◆ CEL ĆWICZENIA ◆
Zmień w podanym tekście "kawkę" na "herbatkę" i przepisz fragment, który zaczyna się od słów "Dzień dzisiejszy rozpoczęłam" i ciągnie się aż do słów "to się okaże...".

◆ PODANY TEKST ◆
Dzień dzisiejszy rozpoczęłam dość aktywnie. Wiadomo, ptaszki wcześnie wstają, a skoro ze mnie najstarszy skowronek w domowym stadzie papug, to i pora na rozruch babcinych skrzydełek jest stosunkowo wczesna. Po spacerku - czas na karmienie domowego inwentarza. Potem odpaliłam mopa zamiast miotły i ...jazda " na szmacie". Po krótkiej rozgrzewce, gdy podłoga zaczęła błyszczeć brakiem wczorajszego kurzu z chrzęszczącymi i fruwającymi dodatkami przystąpiłam do ćwiczeń. Otworzyłam lapcia i rozpoczęłam palcówkę. Sprawdziłam stan krokomierza-ponad 1500, tętno 64, stres w turkusie. No to czas na kawkę...i świąteczny odpoczynek. No! A co dalej będzie to się okaże...

◆ ZBIÓR DANYCH ◆
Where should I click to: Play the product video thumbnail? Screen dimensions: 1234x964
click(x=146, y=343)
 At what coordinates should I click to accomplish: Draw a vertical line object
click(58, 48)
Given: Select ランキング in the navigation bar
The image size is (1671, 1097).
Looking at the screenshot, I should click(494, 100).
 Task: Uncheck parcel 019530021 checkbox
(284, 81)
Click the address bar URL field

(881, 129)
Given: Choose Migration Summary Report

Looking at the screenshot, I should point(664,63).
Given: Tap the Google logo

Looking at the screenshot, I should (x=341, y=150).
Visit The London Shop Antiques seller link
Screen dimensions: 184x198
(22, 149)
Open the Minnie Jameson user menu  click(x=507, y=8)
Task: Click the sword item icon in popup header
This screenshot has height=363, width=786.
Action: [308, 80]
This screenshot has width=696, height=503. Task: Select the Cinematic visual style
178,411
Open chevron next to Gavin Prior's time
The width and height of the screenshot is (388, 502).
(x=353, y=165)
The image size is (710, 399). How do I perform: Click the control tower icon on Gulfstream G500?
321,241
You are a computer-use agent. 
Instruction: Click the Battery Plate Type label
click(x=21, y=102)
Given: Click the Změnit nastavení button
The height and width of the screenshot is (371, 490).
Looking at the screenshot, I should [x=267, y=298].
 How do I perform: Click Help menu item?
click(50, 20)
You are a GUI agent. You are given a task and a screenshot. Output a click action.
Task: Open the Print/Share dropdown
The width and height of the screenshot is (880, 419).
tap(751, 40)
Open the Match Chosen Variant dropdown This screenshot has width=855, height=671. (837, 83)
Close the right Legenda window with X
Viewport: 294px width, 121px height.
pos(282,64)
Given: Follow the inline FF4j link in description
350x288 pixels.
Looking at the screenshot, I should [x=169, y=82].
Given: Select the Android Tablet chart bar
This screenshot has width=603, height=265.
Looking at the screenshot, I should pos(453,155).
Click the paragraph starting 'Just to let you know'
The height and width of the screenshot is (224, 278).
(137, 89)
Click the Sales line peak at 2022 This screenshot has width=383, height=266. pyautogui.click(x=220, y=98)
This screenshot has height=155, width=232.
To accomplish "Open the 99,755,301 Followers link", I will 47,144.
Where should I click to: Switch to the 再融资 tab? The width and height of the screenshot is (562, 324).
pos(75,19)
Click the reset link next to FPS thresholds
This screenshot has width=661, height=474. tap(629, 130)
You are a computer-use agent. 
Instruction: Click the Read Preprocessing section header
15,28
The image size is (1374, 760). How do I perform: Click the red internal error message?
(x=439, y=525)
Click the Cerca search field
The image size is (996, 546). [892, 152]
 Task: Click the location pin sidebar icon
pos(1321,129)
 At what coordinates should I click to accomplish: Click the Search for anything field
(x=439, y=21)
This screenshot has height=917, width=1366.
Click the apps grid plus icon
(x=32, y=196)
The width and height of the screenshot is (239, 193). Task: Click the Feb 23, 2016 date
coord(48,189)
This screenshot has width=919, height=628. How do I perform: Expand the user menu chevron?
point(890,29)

◆ ODPOWIEDŹ DO ZADANIA ◆
Dzień dzisiejszy rozpoczęłam dość aktywnie. Wiadomo, ptaszki wcześnie wstają, a skoro ze mnie najstarszy skowronek w domowym stadzie papug, to i pora na rozruch babcinych skrzydełek jest stosunkowo wczesna. Po spacerku - czas na karmienie domowego inwentarza. Potem odpaliłam mopa zamiast miotły i ...jazda " na szmacie". Po krótkiej rozgrzewce, gdy podłoga zaczęła błyszczeć brakiem wczorajszego kurzu z chrzęszczącymi i fruwającymi dodatkami przystąpiłam do ćwiczeń. Otworzyłam lapcia i rozpoczęłam palcówkę. Sprawdziłam stan krokomierza-ponad 1500, tętno 64, stres w turkusie. No to czas na herbatkę...i świąteczny odpoczynek. No! A co dalej będzie to się okaże...